Understanding observability vs. monitoring. Part 1
July 26, 2022
Table of contents
The development of clouds, the DevOps movement, and distributed microservice-based architecture have come together to make observability vital for modern architecture. We’re going to dive into what observability is and how to approach the metrics we need to track. Observability is a way of spotting and troubleshooting the root causes of problems involving software systems whose internals we might not understand. It extends the concept of monitoring, applying it to complex systems with unpredictable and/or complex failure scenarios. I’ll start with some of the basic principles of observability that I’ve been helping to implement across a growing number of products and teams at Nord Security.
Monitoring vs. Observability
“Monitoring” and “observability” are often used interchangeably, but these concepts have a few fundamental differences.
Monitoring is the process of using telemetry data to understand the health and performance of your application.
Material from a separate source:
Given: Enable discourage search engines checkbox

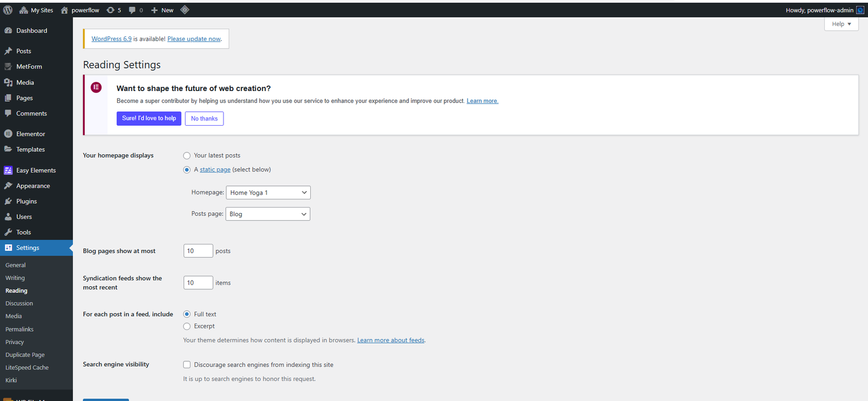Looking at the screenshot, I should [x=187, y=365].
Monitoring telemetry data is preconfigured, implying that the user has detailed information on their system’s possible failure scenarios and wants to detect them as soon as they happen.
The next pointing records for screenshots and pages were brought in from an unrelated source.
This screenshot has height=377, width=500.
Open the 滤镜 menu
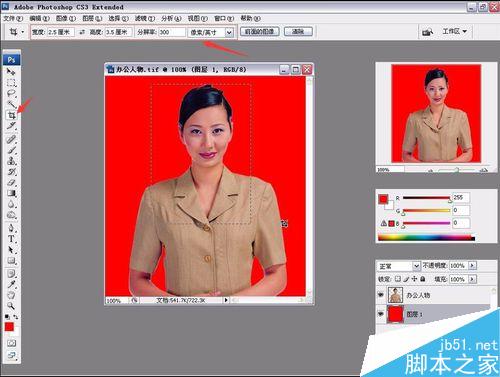(145, 18)

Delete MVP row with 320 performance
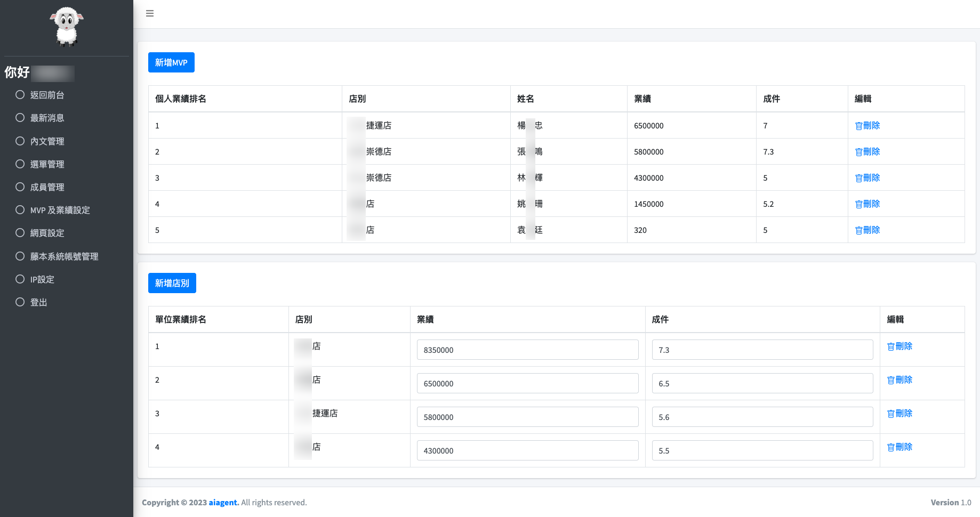tap(867, 230)
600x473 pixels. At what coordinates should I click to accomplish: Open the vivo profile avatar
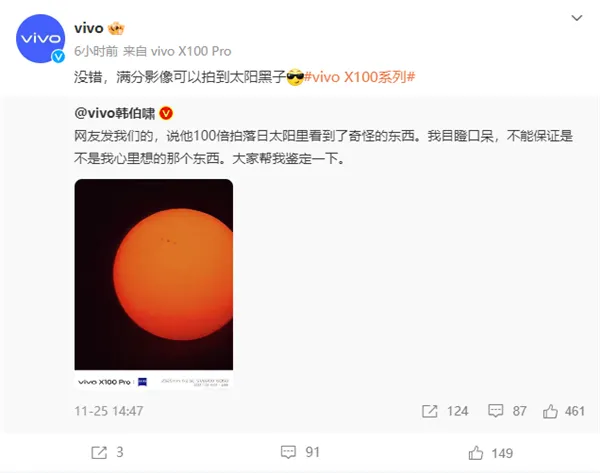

In the classical approach to monitoring, we define a set of metrics, collect them from our software system, and react to any changes in the values of these metrics that are of interest to us.
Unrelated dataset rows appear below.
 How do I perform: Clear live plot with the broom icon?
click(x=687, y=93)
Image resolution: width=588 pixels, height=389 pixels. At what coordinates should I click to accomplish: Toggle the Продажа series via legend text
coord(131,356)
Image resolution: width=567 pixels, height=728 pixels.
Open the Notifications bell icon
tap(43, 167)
Excessive CPU usage can indicate that we need to scale it up to compensate for increasing system loads;
A drop in successfully served requests after a fresh release can indicate that the newly released version of the API is malfunctioning;
Health checks process binary metrics that represent whether the system is alive at all or not.
Observability extends this approach. Observability is the ability to understand the state of the system by performing continuous real time analysis of the data it outputs.
Instead of just collecting and watching predefined metrics, we continuously collect different output signals. The most common types of signals - the three pillars of observability - are:
Metrics: Numeric data aggregates representing software system performance;
Logs: Time-stamped messages gathered by the software system and its components while working;
Traces: Maps of the paths taken by requests as they move through the software system.
The development of complex distributed microservice architectures has led to complex failure scenarios that can be hard or even impossible to predict. Simple monitoring is not enough to catch them. Observability helps by improving our understanding of the internal state of the system.
Choosing the right metrics to collect is key to establishing an observability layer for our software system. Here are a few different popular approaches that define a unified framework of must-have metrics in any software system.
Originally described by Brendan Gregg, this approach focuses more on white-box monitoring - monitoring of the infrastructure itself. Here’s the framework:
Utilization - resource utilization.
% of CPU / RAM / Network I/O being utilized.
Saturation - how much remaining work hasn’t been processed yet.
CPU run queue length;
Storage wait queue length;
Errors - errors per second
CPU cache miss;
Storage system fail events;
Note: Defining “saturation” in this approach can be a tricky task and may not be possible in specific cases.
Four Golden signals
Originally described in the Google SRE Handbook, the Four Golden signals framework is defined as follows:
Latency - time to process requests;
Traffic - requests per second;
Errors - errors per second;
Saturation - resource utilization.
Originally described by Tom Wilkie, this approach focuses on black-box monitoring - monitoring the microservices themselves. This simplified subset of the Four Golden Signals uses the following framework:
Rate - requests per second;
Errors - errors per second;
Duration - time to process requests.
Choosing and following one of these approaches allows you to unify your monitoring concept throughout the whole system and make it easier to understand what is happening. They complement one another, and your choice may depend on which part of a system we want to monitor. These approaches also don´t exclude additional business-related metrics that vary from one component of the software system to another.
System logs are a useful source of additional context when investigating what is going on inside a system. They are immutable, time-stamped text records that provide context to your metrics.
Logs should be kept in a unified structured format like JSON. Use additional log storage/visualization tools to simplify interaction with the massive amount of text data the software system provides. One very well-known and popular solution for log storage is ElasticSearch.
Traces help us better understand the request flow in our system by representing the full path any given request takes through a distributed software system. This is very helpful in identifying failing nodes and bottlenecks.
Traces themselves are hierarchical structures of spans, where each span is a structure representing the request and its context in every node in its path. Most common tracing visualization tools like Jaeger or Grafana display traces as waterfall diagrams showing the parent and child spans caused by the request.
Building an observable software system lets you identify failure scenarios and possible risks during the whole system life cycle. A combination of metrics, extensive log collection, and traces helps us understand what’s happening inside our system at any moment and speeds up investigations of abnormal behavior.
This article was just the first step. We’ve covered the standard approaches to metrics and briefly discussed traces and logs. But to implement an observable software system, we need to set up its components correctly to supply us with the signals we need. In part 2, we’ll discuss instrumentation approaches and modern standards in this field.